Never the old again
When my therapist told me I would never be the same again, I didn’t pay much attention to her words at first. That might have been the case with her, but I’d be back to my old self in no time.
I have no idea why I insisted on going back to the pleasing , perfectionistic version of myself that was completely attuned to the expectations of others and completely ignoring her own limits and desires, but that was the only version I knew.
The new version
The old or ‘pre-burnout’ version of myself basically just burned out. My luck was that at that moment I was so empty that I had no energy to oppose this process. I fought less and less and accepted more and more, letting go was my salvation, while I feared it would be my downfall. Before I knew it, a new version of me was in her infancy, ready to grow!
The children’s shoes have since been exchanged for a larger size. At the moment I have the feeling that I am in the puberty shoes of the new version of myself, so I again feel the urge to rebel, to rebel against the systems that have saddled me with so many untruths and liberties.
I especially feel powerless because the social conditioning that has hindered me from being myself for years also prevents so many others from living their fullest potential, from putting the best version of themselves into the world.
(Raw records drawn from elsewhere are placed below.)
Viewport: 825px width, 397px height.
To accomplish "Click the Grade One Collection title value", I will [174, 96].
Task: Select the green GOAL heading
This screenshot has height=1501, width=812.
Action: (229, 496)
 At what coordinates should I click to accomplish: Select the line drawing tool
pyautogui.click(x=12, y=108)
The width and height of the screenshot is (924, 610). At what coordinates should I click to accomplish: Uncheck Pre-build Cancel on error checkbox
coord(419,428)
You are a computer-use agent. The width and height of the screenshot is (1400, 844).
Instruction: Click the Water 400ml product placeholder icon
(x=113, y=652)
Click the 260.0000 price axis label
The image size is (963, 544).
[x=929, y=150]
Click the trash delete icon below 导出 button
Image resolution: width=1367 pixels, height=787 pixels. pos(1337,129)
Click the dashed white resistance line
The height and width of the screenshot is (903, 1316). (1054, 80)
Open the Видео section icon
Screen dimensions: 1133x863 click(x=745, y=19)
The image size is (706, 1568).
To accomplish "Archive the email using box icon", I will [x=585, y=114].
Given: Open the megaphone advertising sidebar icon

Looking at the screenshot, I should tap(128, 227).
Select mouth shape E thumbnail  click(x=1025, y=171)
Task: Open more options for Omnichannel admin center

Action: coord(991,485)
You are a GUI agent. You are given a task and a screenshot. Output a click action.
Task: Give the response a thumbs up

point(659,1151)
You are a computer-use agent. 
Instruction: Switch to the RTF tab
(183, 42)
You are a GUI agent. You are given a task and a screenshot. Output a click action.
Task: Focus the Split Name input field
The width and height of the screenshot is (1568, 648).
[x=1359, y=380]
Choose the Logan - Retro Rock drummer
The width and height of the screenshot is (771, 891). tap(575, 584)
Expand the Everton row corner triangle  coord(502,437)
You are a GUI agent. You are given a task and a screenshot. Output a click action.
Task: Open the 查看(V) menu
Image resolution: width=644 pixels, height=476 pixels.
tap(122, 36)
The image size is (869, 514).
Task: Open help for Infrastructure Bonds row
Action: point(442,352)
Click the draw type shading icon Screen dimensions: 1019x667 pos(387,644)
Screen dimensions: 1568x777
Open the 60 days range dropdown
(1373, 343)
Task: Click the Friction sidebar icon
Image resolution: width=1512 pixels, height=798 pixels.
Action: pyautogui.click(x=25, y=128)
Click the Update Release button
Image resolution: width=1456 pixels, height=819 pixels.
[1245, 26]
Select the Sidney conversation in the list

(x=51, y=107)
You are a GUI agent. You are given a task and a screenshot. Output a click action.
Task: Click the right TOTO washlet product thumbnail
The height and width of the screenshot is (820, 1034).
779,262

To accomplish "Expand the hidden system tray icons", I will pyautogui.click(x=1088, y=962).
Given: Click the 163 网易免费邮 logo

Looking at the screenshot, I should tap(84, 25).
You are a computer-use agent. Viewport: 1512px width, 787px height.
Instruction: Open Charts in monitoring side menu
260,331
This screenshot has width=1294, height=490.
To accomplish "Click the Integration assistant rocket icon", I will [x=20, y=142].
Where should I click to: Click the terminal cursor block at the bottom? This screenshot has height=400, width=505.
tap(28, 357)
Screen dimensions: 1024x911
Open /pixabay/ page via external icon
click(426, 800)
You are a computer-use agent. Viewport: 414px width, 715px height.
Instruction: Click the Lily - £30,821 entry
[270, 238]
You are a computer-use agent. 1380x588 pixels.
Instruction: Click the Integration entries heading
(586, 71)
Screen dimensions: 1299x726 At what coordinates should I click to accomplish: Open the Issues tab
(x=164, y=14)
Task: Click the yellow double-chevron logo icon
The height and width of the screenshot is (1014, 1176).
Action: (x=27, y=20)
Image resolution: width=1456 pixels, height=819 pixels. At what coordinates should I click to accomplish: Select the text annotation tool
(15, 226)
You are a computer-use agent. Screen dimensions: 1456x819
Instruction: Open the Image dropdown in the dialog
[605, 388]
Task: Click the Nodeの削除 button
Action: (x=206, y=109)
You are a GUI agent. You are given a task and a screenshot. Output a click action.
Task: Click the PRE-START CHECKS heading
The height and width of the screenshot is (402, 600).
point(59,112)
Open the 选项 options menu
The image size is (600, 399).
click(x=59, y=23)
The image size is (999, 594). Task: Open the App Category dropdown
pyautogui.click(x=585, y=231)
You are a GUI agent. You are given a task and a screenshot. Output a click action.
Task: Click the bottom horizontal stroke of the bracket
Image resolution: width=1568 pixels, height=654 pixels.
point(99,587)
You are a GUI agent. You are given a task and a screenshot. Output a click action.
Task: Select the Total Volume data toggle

“The society is afraid of your wild nature, it is afraid of your naturalness, so from the very beginning it starts cutting your wings”. Osho
To each his own pace
Although I would like to wake up everyone personally, I realize that everyone has their own pace to respect and their own lessons to learn, and that you can’t make the awakening process go faster than it is going. This means that by saying yes to my own transformation process, I increasingly have to say no to others. With my excellent radar for other people’s needs, this is not always easy.
say yes to yourself
Saying yes to myself means that I let the new version of myself grow into a balanced adult who embraces her individuality and lives her own truth. I have to make sure that I continue to give myself the right ingredients to continue growing – a fertile environment that is free of parasites, enough space, no overgrowth influences and a healthy dose of food – and that I remain sufficiently in touch with my own roots .
“ A tree with strong roots laughs at storms .” Malay proverb
Just like nature
Nature is a great source of inspiration for me, especially the symbolism of the seasons. I view the period that preceded my burnout as the autumn in my life, it was accompanied by a lot of letting go and saying goodbye, with standing naked in my vulnerability;
I compare my burnout itself with a winter, on the surface nothing happened, but in the depths and completely in the dark new seeds germinated, which prepared themselves to grow towards the light.
It feels a bit like a burnout woke me up from a long, long hibernation. It is wonderful to be in a spring season, where you seem to experience everything for the first time and look at the world with new eyes. During this phase, self-development and recreating my life are of the highest priority.
But every beginning is fragile and spring showers can seriously spoil the growing pleasure during the spring. I use spring showers to symbolize the projected fears of others that can slow down your process.
To the light
Growing is always looking for balance, celebrating the good days and learning to embrace the less good days. Reassure yourself, take your fear by the hand and continue to walk in confidence on the road to the light. Because no matter how dark and menacing the clouds may sometimes seem, the sun always shines above them.